Pada bagian penjelasan, sudah diperinci bahwa terminologi "kepentingan tertentu" adalah untuk armada kendaraan yang menangani huru-hara, bom waktu dan bencana alam yang memerlukan penanganan segera. Jadi terminologi "kepentingan tertentu" tidak bisa ditafsirkan lain oleh oknum tertentu atau diartikan berbeda dari penjelasan UU diatas, karena sudah diatur dengan ketat. Tentu saja, UU (Undang-Undang) adalah produk atau regulasi hukum berkasta tinggi yang dijadikan acuan yuridis dalam berbangsa dan bernegara.
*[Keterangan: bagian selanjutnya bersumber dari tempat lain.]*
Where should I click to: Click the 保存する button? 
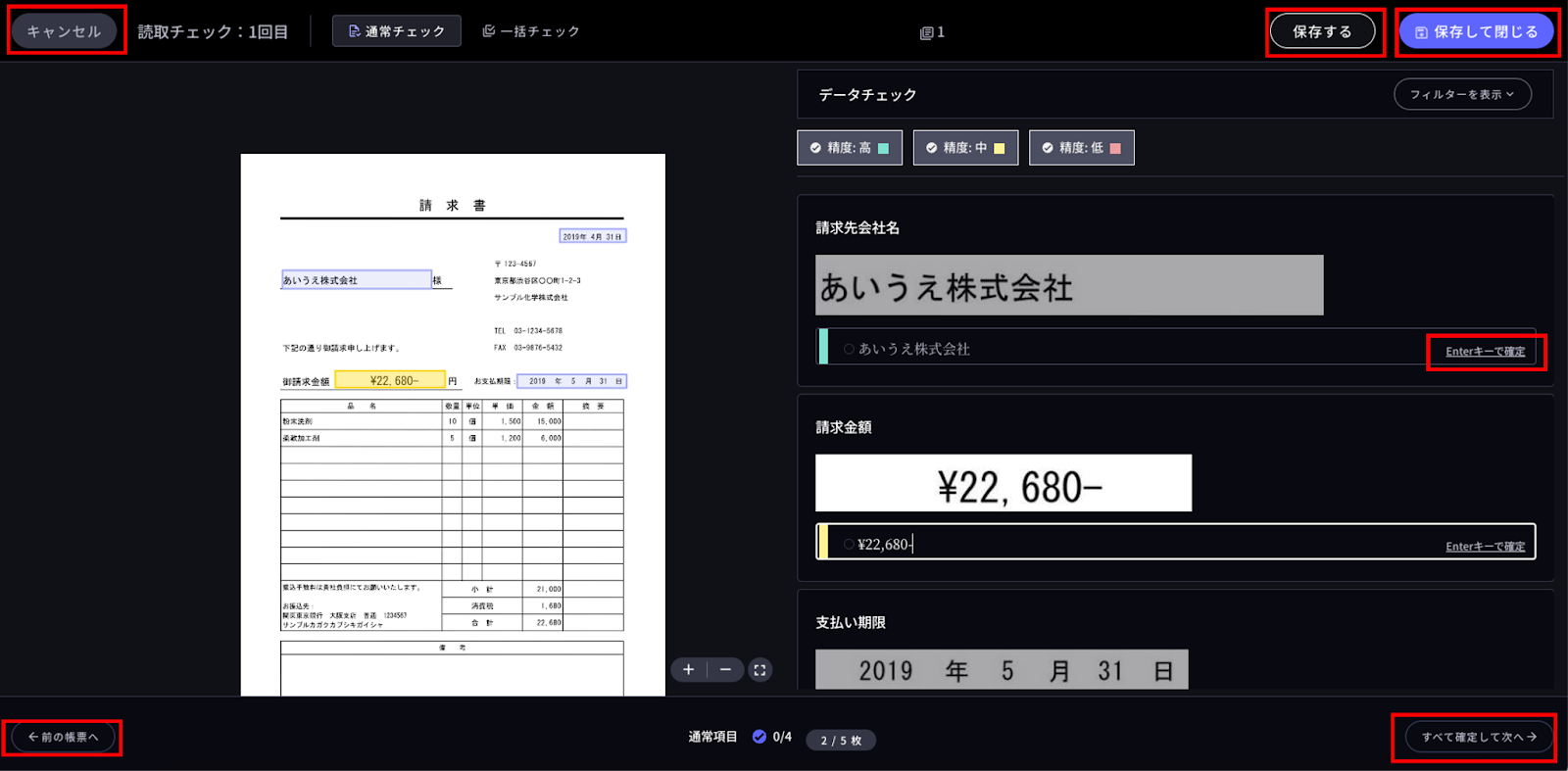tap(1322, 32)
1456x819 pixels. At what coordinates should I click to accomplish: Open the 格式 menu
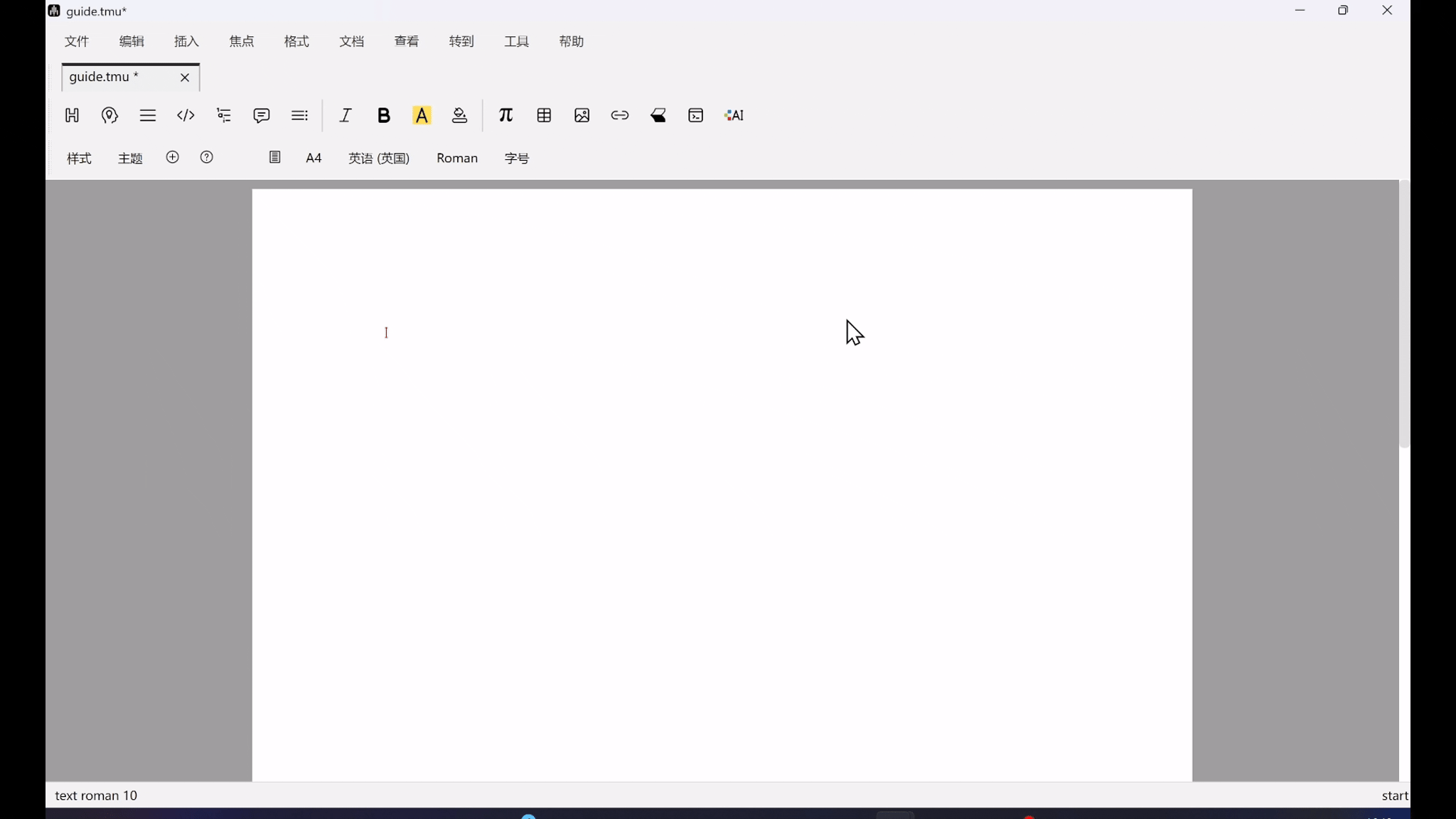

Dengan penjelasan dan implementasi UU Nomor 22 Tahun 2009 eksisting tentang LLAJ ini saja, masyarakat dan pemerintah sudah harus berjibaku di lapangan dalam penegakannya. Khususnya dalam pengaturan konstelasi berlalu lintas.
Kita sebagai anak bangsa berharap tidak ada aturan yang tumpang tindih dan saling berlawanan (in contrario) dalam mekanisme pelaksanaannya. Dalam mewujudkan Asta Cita Presiden RI era 2024 - 2029 saja, masih banyak pekerjaan rumah (PR) yang harus dituntaskan bangsa ini. Mewujudkan dan menggapai Asta Cita adalah jauh lebih baik dan mulia dibandingkan memunculkan friksi dan riak-riak masalah baru.
Akhir kata "Vox Populi Vox Dei" masih relevan hingga kini, bahwa "Suara Rakyat adalah Suara Tuhan". Seperti dengan sangat lantang pernah disuarakan cendekiawan asal York, Inggris bernama Alcuin (732 - 804 M).
Sumber Referensi :
•https://peraturan.bpk.go.id (Undang-Undang Nomor 22 Tahun 2009 tentang Lalu Lintas dan Angkutan Jalan)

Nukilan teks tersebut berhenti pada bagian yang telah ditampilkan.